• **Ihre Aufgabe**
Setzen Sie den nachstehenden Auszug über die geltend gemachte Sittenwidrigkeit der Gesellschaftsbeteiligung des Erblassers im Anschluss an dessen letzten Satz fort.

• **Zu lesender Auszug**

---*---

Die Klägerinnen sind zudem der Ansicht, dass die durch den Erblasser abgeschlossenen Beteiligung an der Beklagten wegen Sittenwidrigkeit nach § 138 Abs. 1 und 2 BGB nichtig sei. Es liege ein erhebliches Missverhältnis zwischen Leistung und Gegenleistung vor. Das Konzept sei zum Scheitern verurteilt, weil es der Beklagten aufgrund der negativen Berichterstattung nicht gelinge, weitere Anleger zu finden, deren Anlage aber Voraussetzung für die Auszahlung eines Auseinandersetzungsguthabens an ausscheidende Gesellschafter sei. Damit liege ein Schneeballsystem vor. Die Klägerinnen bestreiten erhebliche Investitionen der Beklagten.

Aus dem Konzept der Beklagten sei ohnehin nicht ersichtlich, wie jemals ein Auseinandersetzungsguthaben entstehen solle, weil die Steuerverluste wesentlich durch den Ansatz von Emissions- und Verwaltungskosten entstünden, deren Großteil auf die Anfangszeit der Gesellschaften entfiele.

---*---

• **Bereitgestelltes Material**
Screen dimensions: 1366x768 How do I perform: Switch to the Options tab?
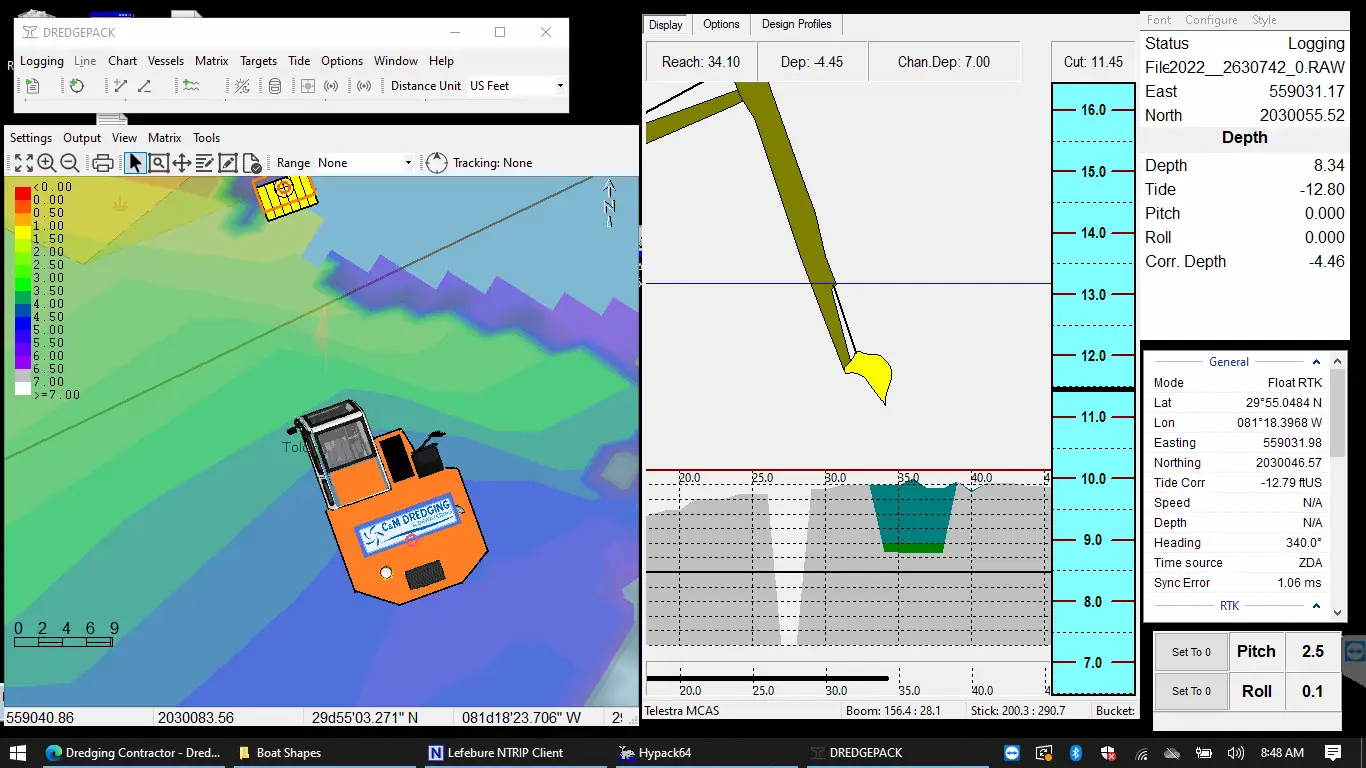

---*---

• **Ihre Lösung**
Das Konzept der Beklagten beschneide die Mitspracherechte der Gesellschafter unangemessen, deshalb würden mangels unternehmerischer Mitspracherechte keine Steuervergünstigungen gewährt.

Die Verträge enthielten eine unangemessene Knebelung auch aufgrund einer erstmaligen Kündigungsmöglichkeit mit einer Frist von drei Monaten zum Ende des Geschäftsjahres, in der die Beteiligung ende. Dies seien im vorliegenden Fall 10 Jahre.

Eine Sittenwidrigkeit folge auch aus dem Erfordernis der Zeichnung von Folgebeteiligungen durch die Beklagte, wodurch der Anfall eines Auseinandersetzungsguthabens auf unabsehbare Zeit hinausgeschoben werde. Letztlich spiegele das gesamte Vertragswerk ein strukturelles Ungleichgewicht wieder, das den Anleger ungewöhnlich stark belaste.

Zudem sei der Vertrag wegen des Verstosses gegen ein gesetzliches Verbot nichtig. Es liege ein Verstoß gegen § 32 KWG vor, weil es sich um ein erlaubnispflichtiges Einlagengeschäft handele. Die Beklagte verfüge unstreitig über diese Erlaubnis nicht.

Die Klägerinnen sind der Ansicht, dass die Beklagte ihnen die Rückzahlung der durch den Erblasser erbrachten Einlagen schulde. Wegen der arglistigen Täuschung seien die Grundsätze der fehlerhaften Gesellschaft nicht anwendbar.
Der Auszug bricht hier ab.